Soft power et musées en émergence

Texte : Serge Renimel

Resplandor y Soledad de Cai Guo Qiang
Resplandor y Soledad de Cai Guo Qiang. Photo : Carlos Alcocer by-nc-nd – flickr.com

Les nouveaux maîtres du monde auront-ils encore longtemps besoin de nos talents?

Depuis la fin du siècle passé, nous sommes témoins, et parfois acteurs d’une sorte de ‘conquête muséographique’ de l’Orient qui est mue sans ambigüité par notre impérialisme culturel. À une échelle économique certes bien marginale, elle perpétue assez fidèlement le schéma de la colonisation commerciale et culturelle des espaces orientaux au XVIème siècle, celle qui initialisa la mondialisation, et les siècles d’or des puissances européennes.
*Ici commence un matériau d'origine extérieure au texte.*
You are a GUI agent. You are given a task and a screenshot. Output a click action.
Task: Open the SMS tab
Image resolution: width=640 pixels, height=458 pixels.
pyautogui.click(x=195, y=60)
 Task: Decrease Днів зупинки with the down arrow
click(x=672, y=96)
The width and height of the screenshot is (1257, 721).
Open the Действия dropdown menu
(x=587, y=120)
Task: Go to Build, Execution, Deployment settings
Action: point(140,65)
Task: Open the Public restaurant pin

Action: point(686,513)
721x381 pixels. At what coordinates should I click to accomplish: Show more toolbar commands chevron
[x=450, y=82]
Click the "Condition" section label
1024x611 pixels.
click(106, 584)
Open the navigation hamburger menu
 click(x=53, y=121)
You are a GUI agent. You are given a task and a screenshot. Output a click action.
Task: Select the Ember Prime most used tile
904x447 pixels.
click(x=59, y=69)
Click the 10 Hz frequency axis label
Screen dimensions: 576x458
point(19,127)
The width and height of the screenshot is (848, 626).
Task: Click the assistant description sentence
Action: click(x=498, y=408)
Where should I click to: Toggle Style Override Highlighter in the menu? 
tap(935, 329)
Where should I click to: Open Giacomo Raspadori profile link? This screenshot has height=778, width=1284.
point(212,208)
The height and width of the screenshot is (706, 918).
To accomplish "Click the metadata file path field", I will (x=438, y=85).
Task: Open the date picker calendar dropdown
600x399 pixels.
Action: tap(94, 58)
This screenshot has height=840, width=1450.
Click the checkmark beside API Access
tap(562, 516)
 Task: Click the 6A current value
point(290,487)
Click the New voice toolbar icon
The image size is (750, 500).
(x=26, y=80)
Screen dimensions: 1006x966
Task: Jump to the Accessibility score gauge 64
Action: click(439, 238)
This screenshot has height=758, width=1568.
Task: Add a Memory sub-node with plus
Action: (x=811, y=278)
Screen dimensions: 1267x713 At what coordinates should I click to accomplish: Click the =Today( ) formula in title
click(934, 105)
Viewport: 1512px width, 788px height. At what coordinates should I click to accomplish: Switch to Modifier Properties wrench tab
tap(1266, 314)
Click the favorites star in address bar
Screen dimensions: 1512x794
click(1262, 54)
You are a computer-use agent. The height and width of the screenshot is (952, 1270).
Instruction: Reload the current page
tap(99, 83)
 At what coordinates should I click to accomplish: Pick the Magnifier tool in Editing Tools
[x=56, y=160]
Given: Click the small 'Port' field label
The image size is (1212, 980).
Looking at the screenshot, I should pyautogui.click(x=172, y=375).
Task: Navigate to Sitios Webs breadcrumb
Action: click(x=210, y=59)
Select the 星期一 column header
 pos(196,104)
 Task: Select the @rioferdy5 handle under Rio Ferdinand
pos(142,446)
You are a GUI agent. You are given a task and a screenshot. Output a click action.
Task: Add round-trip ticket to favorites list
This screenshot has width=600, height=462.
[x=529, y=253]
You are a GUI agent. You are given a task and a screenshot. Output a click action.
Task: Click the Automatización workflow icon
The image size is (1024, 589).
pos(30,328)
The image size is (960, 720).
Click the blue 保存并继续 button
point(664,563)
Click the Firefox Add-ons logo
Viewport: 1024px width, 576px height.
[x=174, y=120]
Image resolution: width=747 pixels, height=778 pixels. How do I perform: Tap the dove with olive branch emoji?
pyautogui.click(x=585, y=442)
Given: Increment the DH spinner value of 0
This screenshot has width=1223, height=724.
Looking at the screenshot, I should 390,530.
Aujourd’hui, les expéditions occidentales ne sillonnent plus l’Océan Indien en caraques, mais leurs modestes avatars le survolent en business class, depuis la Péninsule arabique jusqu’à la mer de Chine. Dans le domaine des expos et des musées, délégués par leurs gouvernements ou leurs grandes institutions d’origine, nos professionnels des musées sont aussi, en réalité, des vecteurs diplomatiques qui facilitent la globalisation de nos stéréotypes culturels. Nombre d’aventuriers indépendants parcourent aussi le Moyen Orient, l’Asie et l’Insulinde en tentant d’y placer des productions d’expos d’art calibrées à l’origine pour une fraction privilégiée des publics européens et nord-américains, mais dont l’équilibre financier sur nos seuls marchés intérieurs devient de plus en plus incertain.